Конечно, никогда она не увидит своего щеголя, своего красавца! Ей и на улице никогда с ним не встретиться! Выходит она в сопровождении Анисьи только в кирку по воскресеньям, а ждать, чтобы он прошел когда-нибудь мимо их окон — немыслимо. После того что случилось, он всячески будет избегать той местности, где можно встретиться с портным Клокенбергом.
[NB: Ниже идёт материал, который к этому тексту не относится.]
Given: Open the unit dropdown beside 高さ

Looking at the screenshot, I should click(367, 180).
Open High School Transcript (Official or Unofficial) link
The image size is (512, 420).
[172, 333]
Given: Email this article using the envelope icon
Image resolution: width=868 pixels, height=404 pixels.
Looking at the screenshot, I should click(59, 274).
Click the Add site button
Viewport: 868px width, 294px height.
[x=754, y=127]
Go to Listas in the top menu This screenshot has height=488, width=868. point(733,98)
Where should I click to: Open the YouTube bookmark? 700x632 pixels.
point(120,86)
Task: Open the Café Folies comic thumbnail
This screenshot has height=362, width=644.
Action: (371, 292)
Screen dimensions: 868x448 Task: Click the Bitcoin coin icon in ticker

И что только будет, когда отец проснется и вспомнит происшествия этой ночи! Как Максимов его бил, как его приятели слышали это, а может быть, и видели; недаром же они все так перетрусили, что разбежались, не дождавшись конца драки, не простившись с хозяином и не попытавшись прийти к нему на помощь! Ах, какой скандал! И, разумеется, отец этого так не оставит. Он будет преследовать Максимова и за побои, и за долг, пойдет жаловаться в суд, поднимет всех своих покровителей на ноги… а у него их много! Сам секретарь графа Кутайсова заказывает у него платье. Да и консул за него вступится, и посланник… и пастор! Несчастного Максимова схватят, потащат в тюрьму… сошлют в Сибирь… на каторгу!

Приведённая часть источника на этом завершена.